La questione della sopravvivenza politica di Silvio Berlusconi si sta spostando sul terreno minato dell’amnistia. Almeno così appare giudicando dalle dichiarazioni di alcuni esponenti, non solo del Pdl. Ma le polemiche diventano ancora più accese.

E’ il ministro della Difesa, Mario Mauro (foto by InfoPhoto), di Scelta civica, a dare voce a questa ipotesi, in un paio d’interviste recenti. “Il nodo dell’agibilità politica di Silvio Berlusconi va risolto politicamente, non per via giudiziaria. E con un provvedimento generale, non individuale. Non possiamo far diventare il Parlamento il quarto grado di giudizio” – così diceva Mauro all’Avvenire. E su Repubblica ribadisce che: “Una soluzione politica è quella che io propongo: amnistia e indulto. Come nel dopoguerra, con l’amnistia Togliatti. E’ l’unica alternativa reale a un confronto politico immaginato per troppo tempo senza esclusione di colpi”.

Parole che rendono la bufera ancora più violenta. Gianluca Susta, capogruppo al Senato dello stesso partito di Mauro, non ci sta: “Sono decisamente contrario ad altri indulti e amnistie. Non dimentichiamo che Berlusconi è stato condannato a quattro anni e gode dell’indulto ultimo di tre anni.
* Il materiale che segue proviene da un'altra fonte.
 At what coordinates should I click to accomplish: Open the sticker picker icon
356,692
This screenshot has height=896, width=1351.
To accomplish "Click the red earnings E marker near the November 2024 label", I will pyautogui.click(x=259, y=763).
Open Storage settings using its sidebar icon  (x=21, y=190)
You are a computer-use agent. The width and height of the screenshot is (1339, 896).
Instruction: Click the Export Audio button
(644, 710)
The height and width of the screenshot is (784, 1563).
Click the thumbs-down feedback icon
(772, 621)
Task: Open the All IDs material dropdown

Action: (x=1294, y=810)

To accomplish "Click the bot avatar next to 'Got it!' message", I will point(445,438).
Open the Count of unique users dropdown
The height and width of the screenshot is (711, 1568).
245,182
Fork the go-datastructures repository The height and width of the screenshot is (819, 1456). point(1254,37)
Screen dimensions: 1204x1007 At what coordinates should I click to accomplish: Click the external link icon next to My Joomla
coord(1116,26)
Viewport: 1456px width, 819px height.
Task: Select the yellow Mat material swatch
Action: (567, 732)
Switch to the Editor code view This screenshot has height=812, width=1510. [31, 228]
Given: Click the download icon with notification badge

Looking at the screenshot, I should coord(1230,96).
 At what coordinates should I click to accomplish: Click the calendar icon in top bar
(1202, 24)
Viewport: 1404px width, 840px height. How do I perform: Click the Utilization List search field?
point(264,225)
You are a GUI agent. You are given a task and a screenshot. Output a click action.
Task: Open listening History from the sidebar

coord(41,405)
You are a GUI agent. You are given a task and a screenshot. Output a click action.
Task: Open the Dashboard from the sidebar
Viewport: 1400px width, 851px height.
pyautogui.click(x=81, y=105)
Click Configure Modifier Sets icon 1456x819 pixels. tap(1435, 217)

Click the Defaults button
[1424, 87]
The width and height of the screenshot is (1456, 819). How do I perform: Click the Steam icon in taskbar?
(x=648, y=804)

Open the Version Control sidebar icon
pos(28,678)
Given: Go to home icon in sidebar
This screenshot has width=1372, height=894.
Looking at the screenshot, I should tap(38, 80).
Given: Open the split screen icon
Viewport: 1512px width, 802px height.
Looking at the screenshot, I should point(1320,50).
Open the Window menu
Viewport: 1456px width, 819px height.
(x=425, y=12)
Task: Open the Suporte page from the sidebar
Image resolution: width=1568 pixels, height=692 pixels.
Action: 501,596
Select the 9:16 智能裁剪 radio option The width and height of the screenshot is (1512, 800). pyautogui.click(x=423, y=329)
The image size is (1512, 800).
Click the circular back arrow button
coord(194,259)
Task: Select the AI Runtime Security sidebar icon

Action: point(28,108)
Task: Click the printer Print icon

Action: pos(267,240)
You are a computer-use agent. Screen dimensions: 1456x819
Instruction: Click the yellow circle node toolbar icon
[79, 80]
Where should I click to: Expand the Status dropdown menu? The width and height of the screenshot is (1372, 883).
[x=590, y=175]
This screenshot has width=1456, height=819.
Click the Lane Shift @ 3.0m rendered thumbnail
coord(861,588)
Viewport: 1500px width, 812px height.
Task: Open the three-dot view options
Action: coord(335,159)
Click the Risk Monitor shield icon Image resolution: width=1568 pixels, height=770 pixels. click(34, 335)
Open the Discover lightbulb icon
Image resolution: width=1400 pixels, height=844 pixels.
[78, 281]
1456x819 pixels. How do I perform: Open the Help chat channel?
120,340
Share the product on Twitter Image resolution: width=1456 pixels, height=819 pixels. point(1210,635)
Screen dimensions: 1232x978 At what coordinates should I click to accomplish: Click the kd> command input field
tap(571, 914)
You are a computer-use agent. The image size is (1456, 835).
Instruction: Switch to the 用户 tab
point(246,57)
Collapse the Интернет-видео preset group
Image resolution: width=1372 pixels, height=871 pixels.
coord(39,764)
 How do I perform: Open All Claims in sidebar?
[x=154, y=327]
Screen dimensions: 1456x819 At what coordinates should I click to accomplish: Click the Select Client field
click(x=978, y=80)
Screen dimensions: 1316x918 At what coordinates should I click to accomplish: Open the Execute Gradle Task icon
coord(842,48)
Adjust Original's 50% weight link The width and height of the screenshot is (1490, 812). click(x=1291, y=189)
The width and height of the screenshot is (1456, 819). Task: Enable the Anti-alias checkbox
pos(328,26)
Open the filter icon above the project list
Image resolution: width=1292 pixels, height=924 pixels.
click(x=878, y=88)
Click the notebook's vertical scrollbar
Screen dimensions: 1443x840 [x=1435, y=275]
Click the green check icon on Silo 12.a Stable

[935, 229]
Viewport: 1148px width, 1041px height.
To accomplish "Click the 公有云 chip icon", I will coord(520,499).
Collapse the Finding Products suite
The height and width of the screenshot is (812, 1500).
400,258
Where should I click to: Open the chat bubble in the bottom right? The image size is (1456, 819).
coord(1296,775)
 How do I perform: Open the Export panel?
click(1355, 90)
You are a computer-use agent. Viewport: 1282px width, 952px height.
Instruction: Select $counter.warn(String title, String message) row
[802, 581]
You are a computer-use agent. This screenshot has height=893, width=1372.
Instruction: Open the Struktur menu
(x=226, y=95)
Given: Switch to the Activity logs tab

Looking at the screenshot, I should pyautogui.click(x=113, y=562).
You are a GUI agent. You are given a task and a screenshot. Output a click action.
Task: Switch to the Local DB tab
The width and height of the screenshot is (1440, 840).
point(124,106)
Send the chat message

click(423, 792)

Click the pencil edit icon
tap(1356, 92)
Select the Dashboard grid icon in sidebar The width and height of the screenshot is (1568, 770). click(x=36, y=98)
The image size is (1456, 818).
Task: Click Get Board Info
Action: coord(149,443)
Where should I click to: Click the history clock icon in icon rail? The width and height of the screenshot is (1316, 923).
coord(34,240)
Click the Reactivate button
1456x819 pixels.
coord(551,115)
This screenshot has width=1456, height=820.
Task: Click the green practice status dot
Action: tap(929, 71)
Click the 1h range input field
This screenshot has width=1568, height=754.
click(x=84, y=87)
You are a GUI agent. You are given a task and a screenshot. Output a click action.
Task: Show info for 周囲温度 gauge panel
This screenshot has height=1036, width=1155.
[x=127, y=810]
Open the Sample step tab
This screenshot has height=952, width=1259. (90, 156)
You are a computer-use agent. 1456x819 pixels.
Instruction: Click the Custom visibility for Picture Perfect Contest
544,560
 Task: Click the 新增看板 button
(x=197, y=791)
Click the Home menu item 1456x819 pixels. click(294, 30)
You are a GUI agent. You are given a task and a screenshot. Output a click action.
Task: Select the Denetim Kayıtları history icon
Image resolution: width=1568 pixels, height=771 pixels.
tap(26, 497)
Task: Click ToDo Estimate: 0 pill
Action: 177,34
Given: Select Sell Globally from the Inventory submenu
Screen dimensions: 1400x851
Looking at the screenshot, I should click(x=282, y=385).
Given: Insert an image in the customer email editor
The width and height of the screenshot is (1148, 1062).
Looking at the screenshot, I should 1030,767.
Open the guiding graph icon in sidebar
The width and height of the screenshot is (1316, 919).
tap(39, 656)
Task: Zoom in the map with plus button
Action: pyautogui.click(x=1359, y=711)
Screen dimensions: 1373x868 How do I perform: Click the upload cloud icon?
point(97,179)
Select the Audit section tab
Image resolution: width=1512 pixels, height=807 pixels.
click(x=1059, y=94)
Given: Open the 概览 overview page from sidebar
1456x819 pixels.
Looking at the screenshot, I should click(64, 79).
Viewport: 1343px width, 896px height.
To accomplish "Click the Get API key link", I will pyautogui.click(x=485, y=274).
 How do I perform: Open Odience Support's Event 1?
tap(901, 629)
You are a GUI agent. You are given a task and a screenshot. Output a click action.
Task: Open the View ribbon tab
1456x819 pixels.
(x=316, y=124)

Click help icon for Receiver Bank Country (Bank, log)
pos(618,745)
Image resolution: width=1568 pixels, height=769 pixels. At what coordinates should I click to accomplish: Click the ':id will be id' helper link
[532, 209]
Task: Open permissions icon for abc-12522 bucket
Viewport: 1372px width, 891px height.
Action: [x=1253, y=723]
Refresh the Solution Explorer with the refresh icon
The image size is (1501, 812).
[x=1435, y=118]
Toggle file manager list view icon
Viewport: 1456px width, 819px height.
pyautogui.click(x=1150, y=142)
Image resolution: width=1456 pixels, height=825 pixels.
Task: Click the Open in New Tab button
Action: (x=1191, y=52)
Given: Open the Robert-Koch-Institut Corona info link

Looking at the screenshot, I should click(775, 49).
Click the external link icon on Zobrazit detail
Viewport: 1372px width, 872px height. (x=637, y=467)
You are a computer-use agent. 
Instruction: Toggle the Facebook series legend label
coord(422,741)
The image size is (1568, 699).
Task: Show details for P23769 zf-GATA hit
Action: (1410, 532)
Il problema non riguarda la condanna quanto l’interdizione dai pubblici uffici, quindi l’incandidabilità o la decadenza dall’ufficio di senatore o di qualunque altro ufficio pubblico, altra cosa rispetto all’amnistia“.

Anche il ministro della Giustizia, Annamaria Cancellieri, si è detta più volte favorevole ad un’amnistia generale.

Ma la posizione del Pd resta chiara, come confermano le parole di Davide Zoggia,  responsabile organizzativo della segreteria nazionale: “Il Pdl insiste nel cercare dal Pd ciò che non può ottenere, perché è contro la legge. E’ ora di dire basta. E di finirla anche con i continui ripescaggi dell’idea di amnistia per salvare Berlusconi. Sta diventando una storia indecente, oltre che imbarazzante per coloro che avanzano queste proposte“.